Nacido en San Luis Potosí, donde su padre se había establecido para continuar los negocios de su abuelo, Cayetano Rubio, Ramón descendía de una familia de prominentes empresarios del País Vasco que amasaron una fortuna en México. Rico y gran amante de las artes, Ramón estuvo expuesto a ellas desde muy joven gracias a su abuelo, quien fue el primero de la familia en ejercer el mecenazgo. También fue uno de los fundadores de la industria textil y salinera mexicana.
Cuando Ramón tenía doce años, su padre decidió establecerse en París, la capital francesa. Allí, Ramón siguió las costumbres de la clase social más prominente, cultivando desde muy joven un gusto refinado por las artes. Desde joven se involucró en el negocio familiar, contribuyendo al establecimiento de la industria salinera, con frecuentes viajes a su país natal.

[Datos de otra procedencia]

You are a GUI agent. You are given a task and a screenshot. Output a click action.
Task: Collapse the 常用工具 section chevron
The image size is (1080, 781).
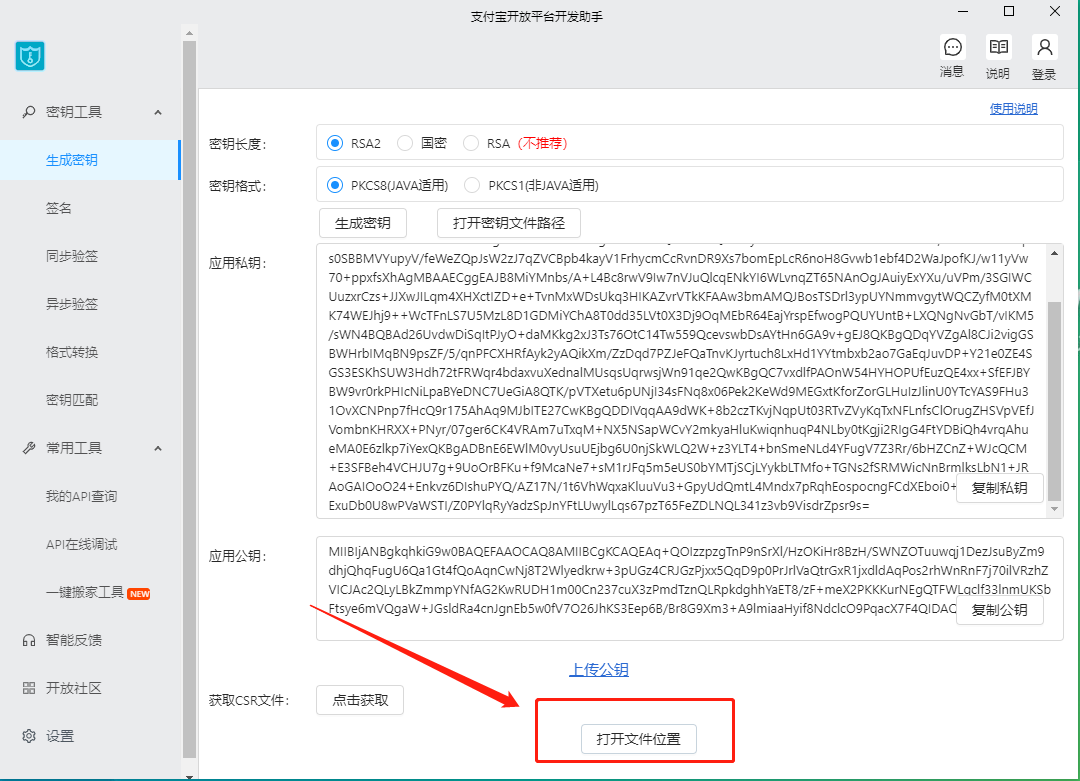click(x=158, y=448)
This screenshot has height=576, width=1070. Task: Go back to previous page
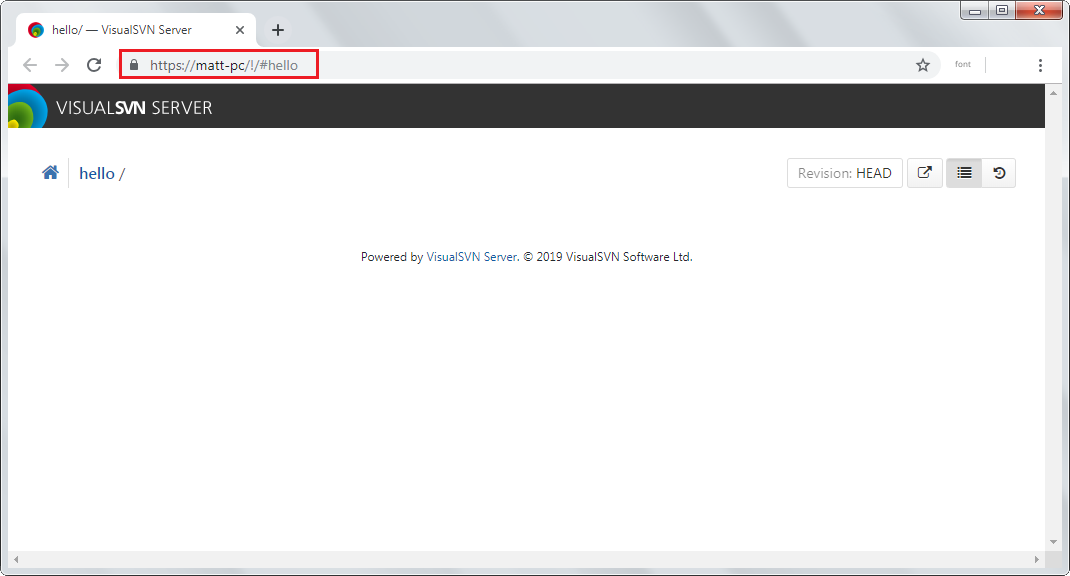(x=30, y=65)
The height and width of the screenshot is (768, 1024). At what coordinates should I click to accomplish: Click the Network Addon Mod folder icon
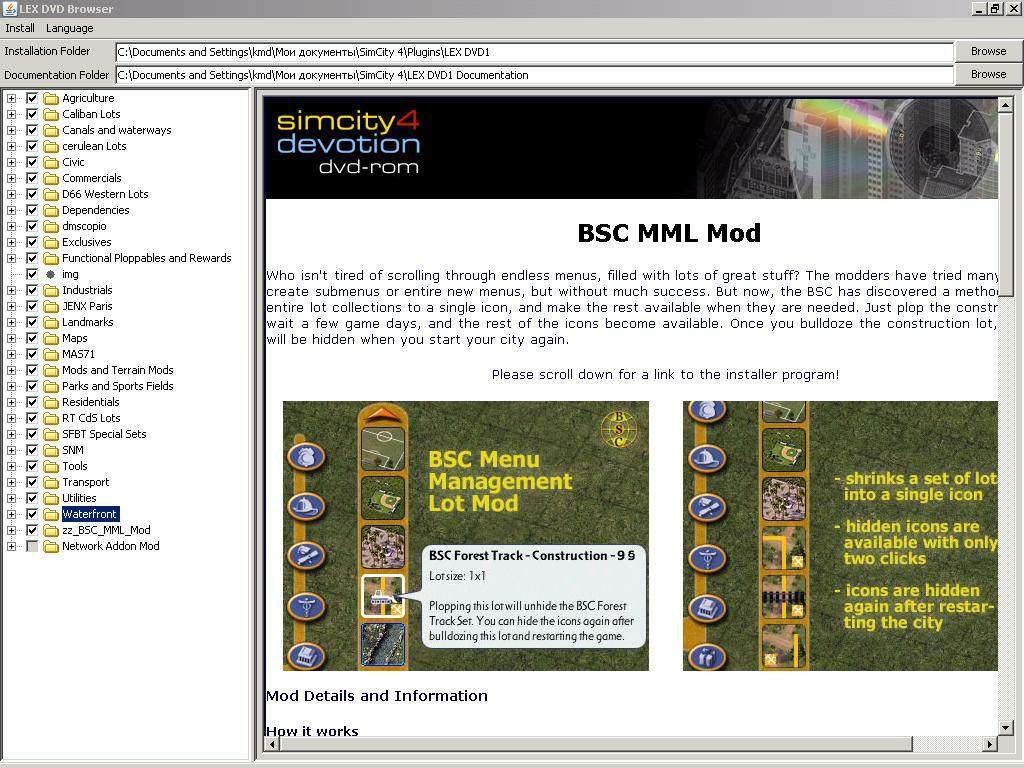click(x=50, y=546)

Aun así, pasó la mayor parte de su tiempo en París, donde formó parte de la élite social de hispanoamericanos residentes en Francia.
Su interés por la pintura también pudo haber surgido de considerar el coleccionismo como otro elemento de distinción social. Sin embargo, su amistad con Raimundo Madrazo, también adinerado coleccionista, tuvo una influencia notable y decisiva tanto en su gusto como en la formación de su enorme colección de arte.
Legó en su testamento veinticinco obras de su colección de pintura del XIX al Museo del Prado. Entre las obras que legó se encuentran obras maestras de Mariano Fortuny, Raimundo Madrazo y Paul Baudry (La perla y la ola (fábula persa)). Así mismo donó al Museo de Arte Moderno de Madrid un retrato de Meissonier, que posteriormente ingresaría en el Prado.[2][3] Fue hermano del también coleccionista Luis de Errazu.